Will Bedbug Litigation Become The Latest Litigation Scourge?

Guest Blogger ANDREA J. LAWRENCE is a Senior Counsel at Epstein Becker & Green in New York.  She provides legal advice and counsel to clients in the real estate industry. Andrea has extensive commercial litigation experience, and has provided legal representation to real estate companies, landlords, developers, property management companies, and commercial tenants  She recently published an article about bed bug litigation in the New York Real Estate Journal.  Despite some recent highly publicized bedbug personal injury litigation involving prominent New York hotels, Andrea concludes on the basis of a recent New York appellate case, that bedbug cases may not fare well in a commercial setting. 

Many people don’t necessarily associate bedbugs with other environmentally hazardous conditions such as toxic mold or oil contamination. However, the reemergence of bedbugs in this country has created unsafe and hazardous living conditions, and has spawned a recent spate of lawsuits throughout the United States. Just recently in New York, the Appellate Division, First Department, shed some light on the issue of liability in the sale of an apartment building with an alleged bedbug infestation. In 85-87 Pitt St., LLC v 85-87 Pitt St. Realty Corp., 83 A.D.2d 446, 921 N.Y.S.2d 40 (1st Dep’t 2011), the appellate court upheld a lower court dismissal of a lawsuit, where a buyer sought damages from a seller after its purchase of a residential apartment building with a prior bedbug infestation. The Appellate Division affirmed the lower court’s dismissal of the case, predicated upon the contract clause setting forth that the buyer had accepted the building "as is" after having had an opportunity for inspection, as well as the merger clause contained therein that extinguished any claims arising from the seller’s alleged misrepresentations concerning bedbugs. Thus, at least in this jurisdiction, there is not much legal recourse for purchasers of buildings, or even apartment units, with a bedbug history, where such relief is precluded by contract.

 The lesson to be learned from this case is simple – in the course of a buyer’s due diligence in today’s market, it should search building records for reports of a bed bug (or any insect/vermin) infestation, and may want to conduct its own physical inspection with an exterminator to uncover any such infestation, past or present. Moreover, should a buyer wish to have some safeguard against this issue, it should insist on a clause within the contract of sale whereby the seller proffers a representation about the presence or absence of bedbugs so as to be enforceable.

COLLECTED MATERIAL

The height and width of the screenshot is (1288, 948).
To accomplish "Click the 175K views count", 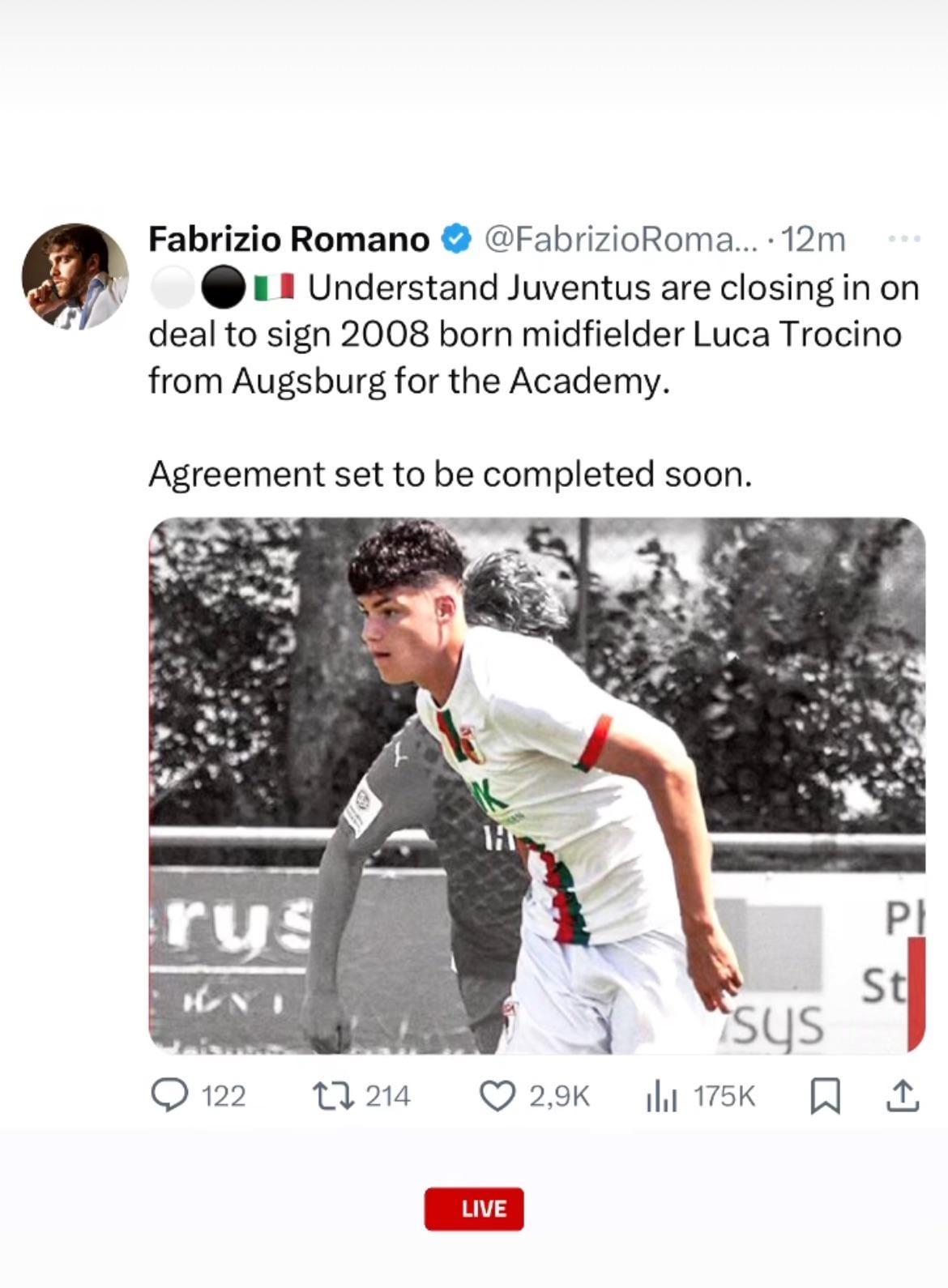I will click(x=724, y=1096).
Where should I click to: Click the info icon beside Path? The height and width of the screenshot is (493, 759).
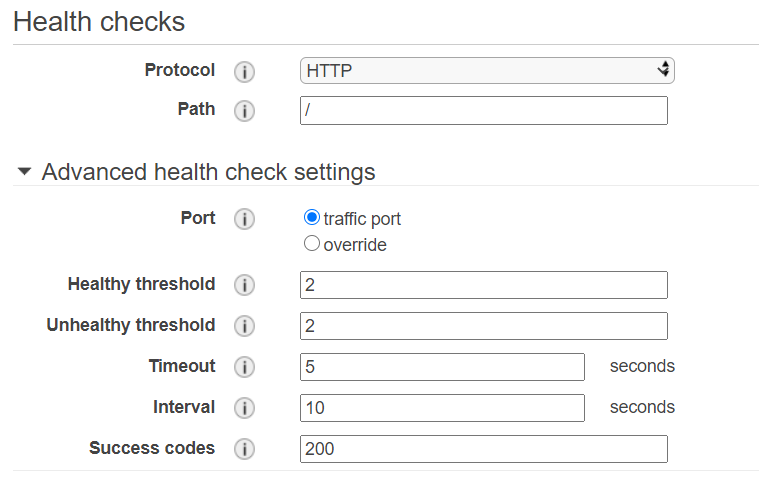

TASK REQUIREMENTS
[1] Please summarize the text on bedbug litigation in two sentences.
[2] In the text on bedbug litigation, which court affirmed the lower court's dismissal of the buyer's lawsuit?

SOLUTIONS TO THE EXERCISE
[1] In 85-87 Pitt St., LLC v 85-87 Pitt St. Realty Corp., a New York appellate court upheld the dismissal of a buyer's suit against the seller of an apartment building with a prior bedbug infestation, because the contract said the buyer accepted the building "as is" after a chance to inspect, and its merger clause extinguished claims based on the seller's alleged misrepresentations about bedbugs. Buyers should therefore search building records for infestation reports, consider an inspection with an exterminator, and insist that the contract of sale include the seller's representation about the presence or absence of bedbugs.

[2] The Appellate Division, First Department.